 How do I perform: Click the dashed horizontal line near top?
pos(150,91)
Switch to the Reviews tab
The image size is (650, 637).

...

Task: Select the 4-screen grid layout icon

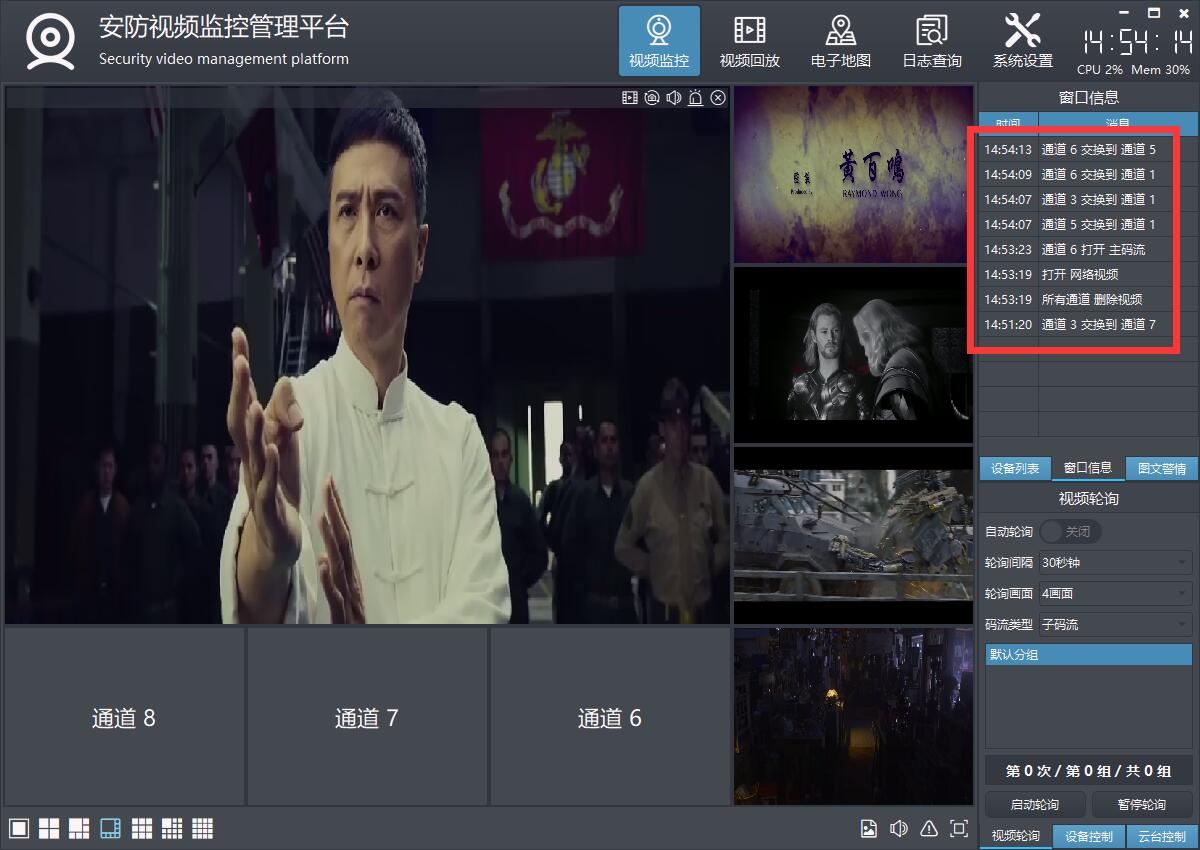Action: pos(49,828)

==

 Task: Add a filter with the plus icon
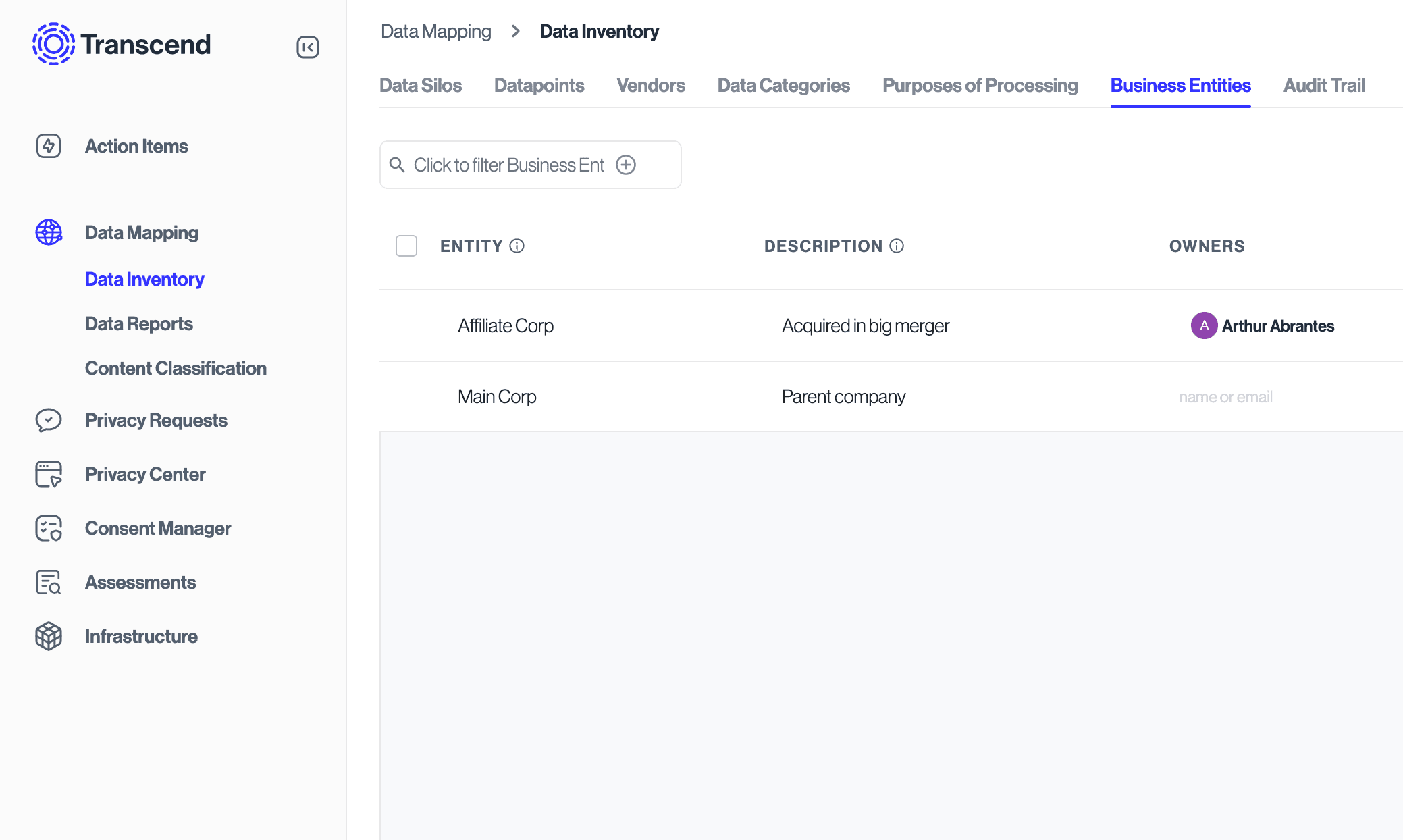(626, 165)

## What you will do
Output the rows from the line containing "Switch to the Reviews tab" down through the line containing "The image size is (650, 637)." as a JSON list of strings, one string per line and no blank lines.

## The response
[
  "Switch to the Reviews tab",
  "The image size is (650, 637)."
]